[4] Moving Out?!

330 24 1
                                    

🍑

Ethan membukakan gerbang halaman rumahnya untukku. Sore itu rambut cokelat Ethan menyala di bawah cahaya sore musim panas di kota Bandung. Meskipun panas, udara kota ini tetap membuat sejuk. Ethan mengikat rambutnya layaknya seorang perempuan yang sedang malas-malasan merapikan rambut tapi mereka harus mengikatnya.

Ethan melambaikan tangannya seakan mengatakan ayo masuk padaku. Entahlah, sore itu aku benar-benar merasa canggung dan aku merasa sangat asing.

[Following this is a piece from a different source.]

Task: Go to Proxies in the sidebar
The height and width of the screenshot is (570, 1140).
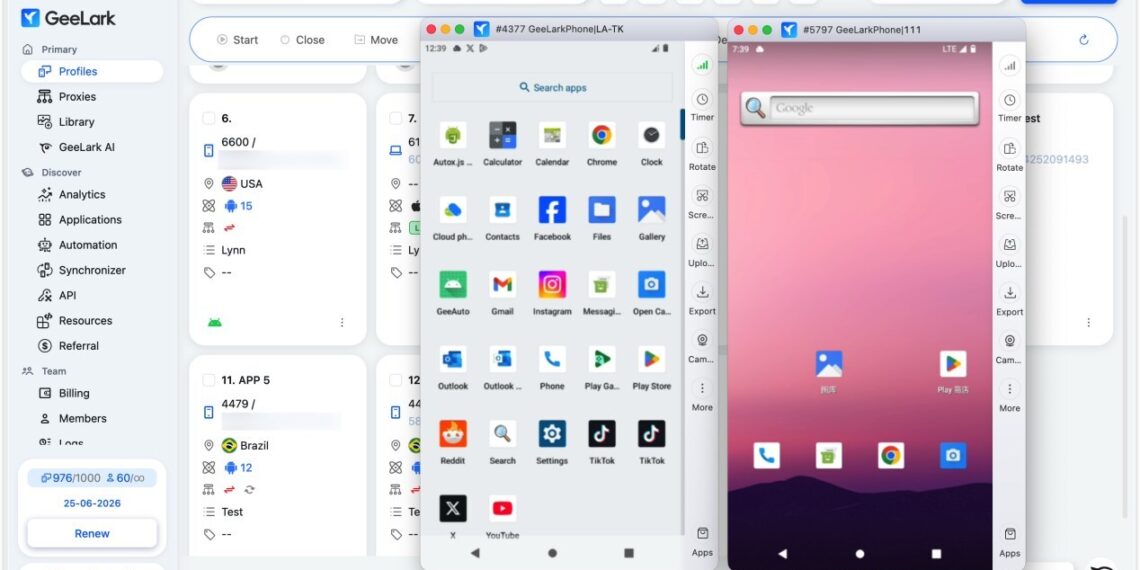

Perasaan bahwa aku tidak pantas untuk datang kembali ke rumahnya, perasaan menyesal karena aku telah menawarkan pertemanan padanya, perasaan ingin pulang, perasaan senang menghabiskan waktu bersama orang baru, perasaan kagum dengan rambut ikalnya yang diikat, perasaan kagum dengan warna rambutnya yang bercahaya cokelat keemasan di bawah matahari sore. Semuanya bercampur dan benar-benar menyatu dalam perasaanku.

"Ethan, orang tuamu di dalam?"

Aku berjalan mengekorinya di belakang. Ethan si batu hanya diam saja, seolah-olah masa bodo atau tak peduli aku datang atau pun tidak juga. Padahal dia yang pertama mengirim pesan padaku.

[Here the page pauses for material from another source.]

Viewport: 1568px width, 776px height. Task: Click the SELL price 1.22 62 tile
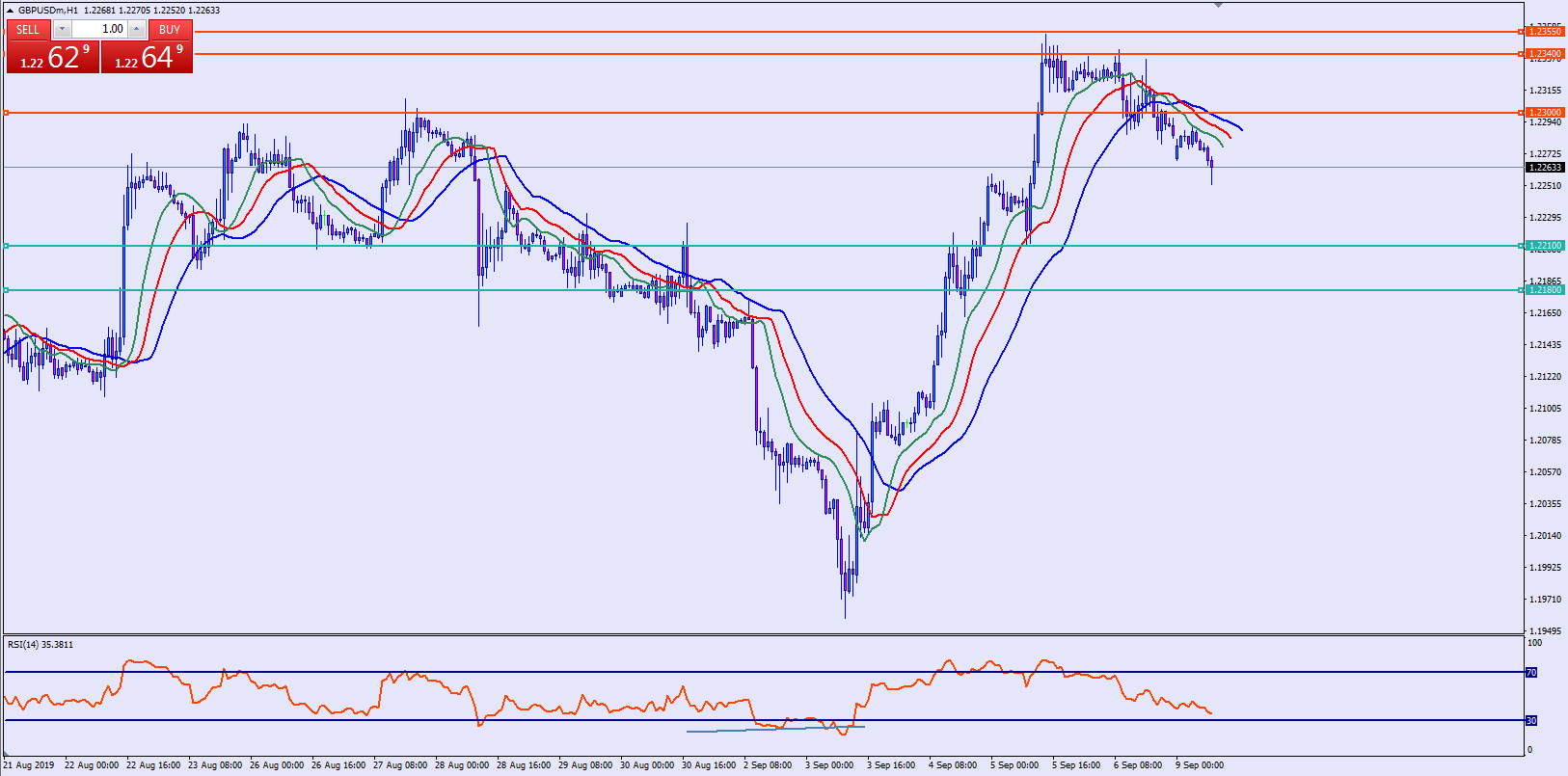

Ethan yang memakai celana santai yang panjangnya selutut dan kaos putih gading polos itu berbalik hanya untuk berkata, "Hey, katakan hal-hal yang baik saja tentangku, oke?"

"Memangnya ada apa?" tanyaku hati-hati setengah berbisik.

"Ada Papa dan pacarnya yang aku yakin sekali pasti akan menginterogasimu."

Kami melanjutkan langkah kami kembali.

Saat aku memasuki ruang makan di rumah itu, tiba-tiba aku merasa merinding ketika melihat orangtua Ethan. Oh, bukan. Papa Ethan dan pacarnya. Ethan meninggalkanku di batas antara ruang tengah dan ruang makan. Aku benar-benar kebingungan harus bagaimana aku menyapa mereka. Aku harap penampilanku tidak terlalu memalukan.

Ethan menarik salah satu dari semua kursi yang mengelilingi meja makan untukku. Ethan memegangi punggung kursi seraya memandangiku yang masih mematung jauh dari mereka. Sementara orangtua Ethan sibuk membicarakan masalah kantor dan entah apa itu, aku mengumpulkan keberanian dan aku berjalan menuju meja makan.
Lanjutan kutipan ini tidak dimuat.